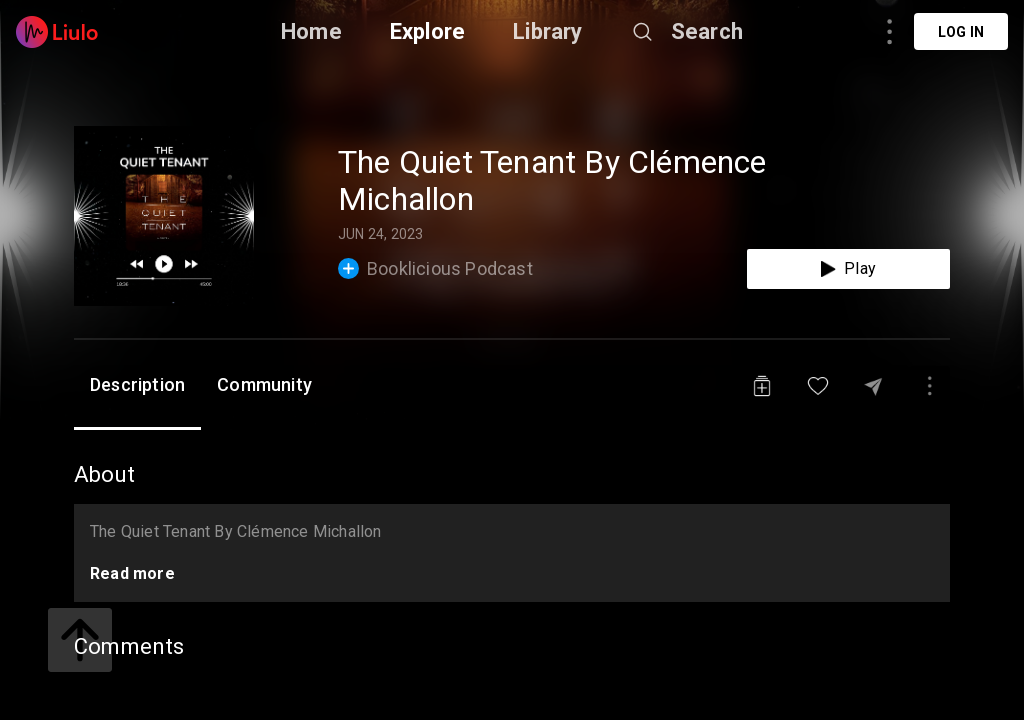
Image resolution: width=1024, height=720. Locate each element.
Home (311, 31)
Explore (427, 31)
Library (547, 31)
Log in (961, 32)
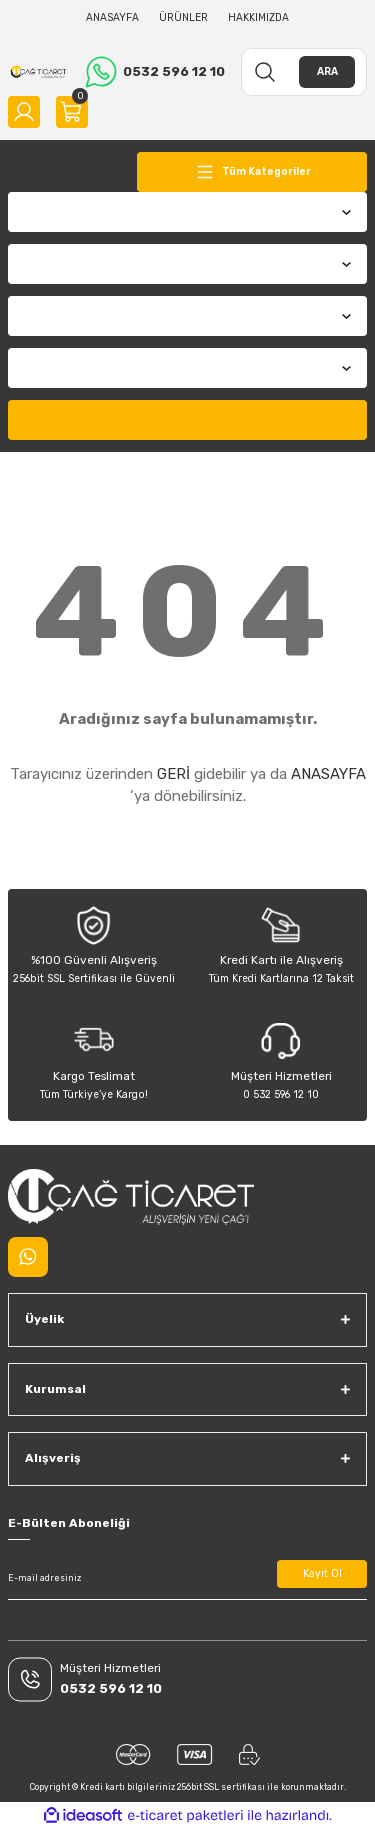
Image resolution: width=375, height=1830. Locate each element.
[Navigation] (252, 172)
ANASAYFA (328, 774)
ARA (327, 71)
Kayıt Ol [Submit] (322, 1573)
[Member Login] (24, 112)
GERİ (173, 774)
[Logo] (38, 72)
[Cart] (72, 112)
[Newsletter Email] (187, 1578)
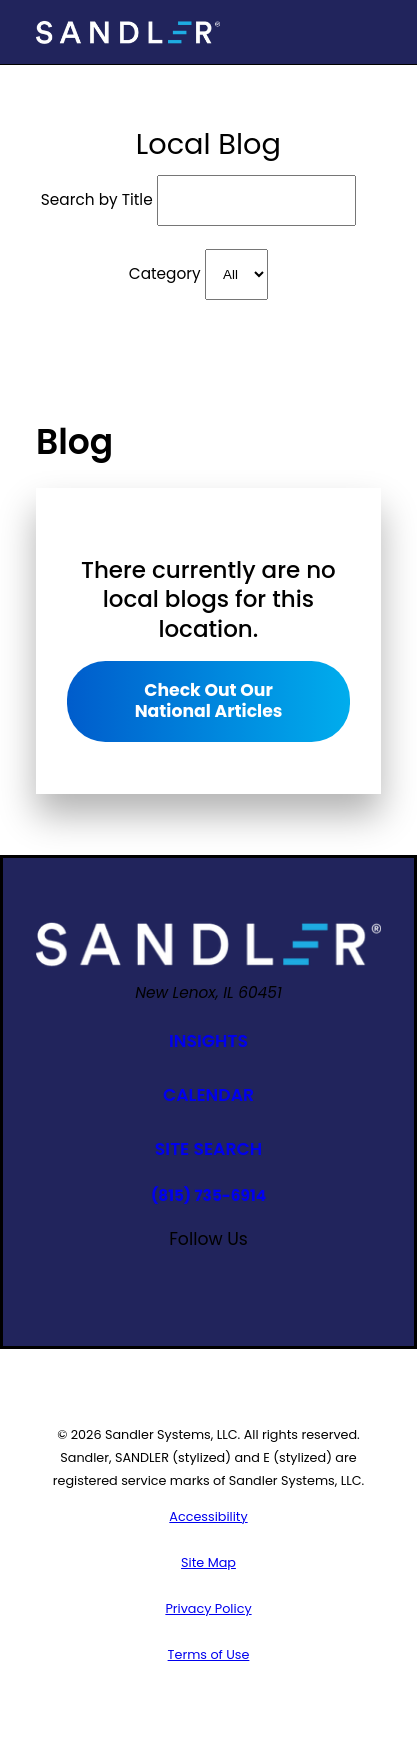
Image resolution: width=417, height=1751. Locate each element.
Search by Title (97, 199)
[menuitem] (208, 1516)
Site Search (208, 1149)
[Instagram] (141, 1273)
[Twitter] (319, 1273)
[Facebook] (97, 1273)
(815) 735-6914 (208, 1195)
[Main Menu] (364, 32)
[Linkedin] (274, 1273)
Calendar (208, 1095)
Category (165, 273)
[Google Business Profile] (230, 1273)
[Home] (128, 32)
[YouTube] (186, 1273)
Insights (208, 1041)
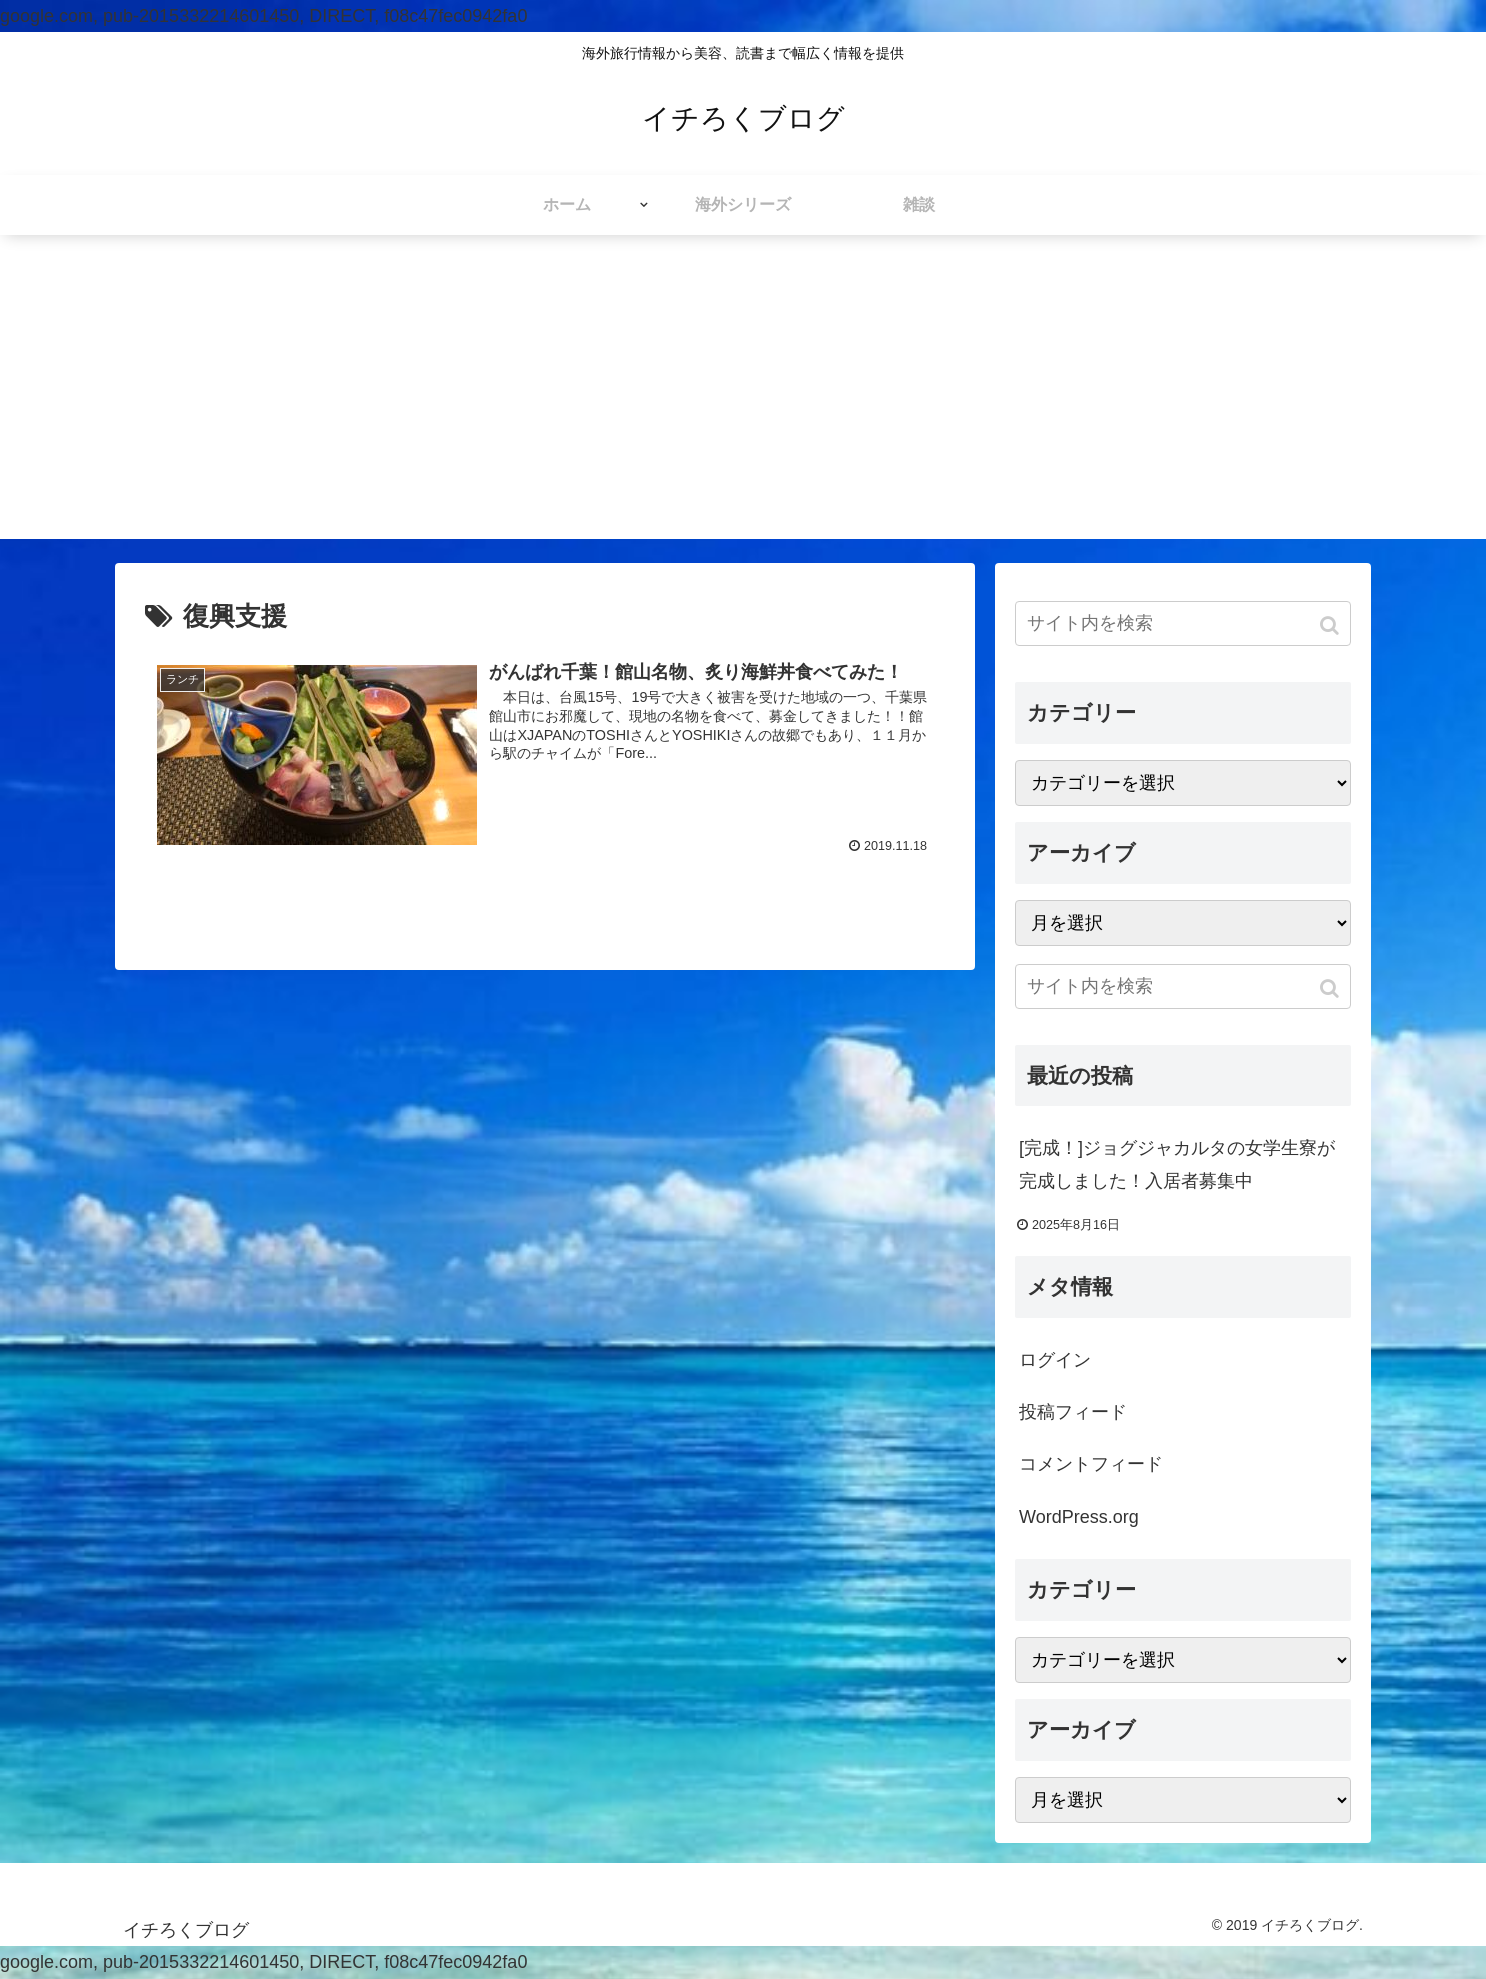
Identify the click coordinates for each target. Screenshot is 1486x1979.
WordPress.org (1079, 1517)
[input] (1183, 623)
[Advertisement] (743, 399)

§ Exercise description
Present all of the data above as a Markdown table with the columns Row and Line, numbering each line in turn. Leave out blank lines and the pictures.

§ Task solution
| Row | Line |
|---|---|
| 1 | Image resolution: width=1024, height=720. Locate each element. |
| 2 | Home (311, 31) |
| 3 | Explore (427, 31) |
| 4 | Library (547, 31) |
| 5 | Log in (961, 32) |
| 6 | Image resolution: width=375, height=1830. Locate each element. |
| 7 | [Navigation] (252, 172) |
| 8 | ANASAYFA (328, 774) |
| 9 | ARA (327, 71) |
| 10 | Kayıt Ol [Submit] (322, 1573) |
| 11 | [Member Login] (24, 112) |
| 12 | GERİ (173, 774) |
| 13 | [Logo] (38, 72) |
| 14 | [Cart] (72, 112) |
| 15 | [Newsletter Email] (187, 1578) |
| 16 | Image resolution: width=417, height=1751. Locate each element. |
| 17 | Search by Title (97, 199) |
| 18 | [menuitem] (208, 1516) |
| 19 | Site Search (208, 1149) |
| 20 | [Instagram] (141, 1273) |
| 21 | [Twitter] (319, 1273) |
| 22 | [Facebook] (97, 1273) |
| 23 | (815) 735-6914 (208, 1195) |
| 24 | [Main Menu] (364, 32) |
| 25 | [Linkedin] (274, 1273) |
| 26 | Calendar (208, 1095) |
| 27 | Category (165, 273) |
| 28 | [Google Business Profile] (230, 1273) |
| 29 | [Home] (128, 32) |
| 30 | [YouTube] (186, 1273) |
| 31 | Insights (208, 1041) |
| 32 | Identify the click coordinates for each target. Screenshot is 1486x1979. |
| 33 | WordPress.org (1079, 1517) |
| 34 | [input] (1183, 623) |
| 35 | [Advertisement] (743, 399) |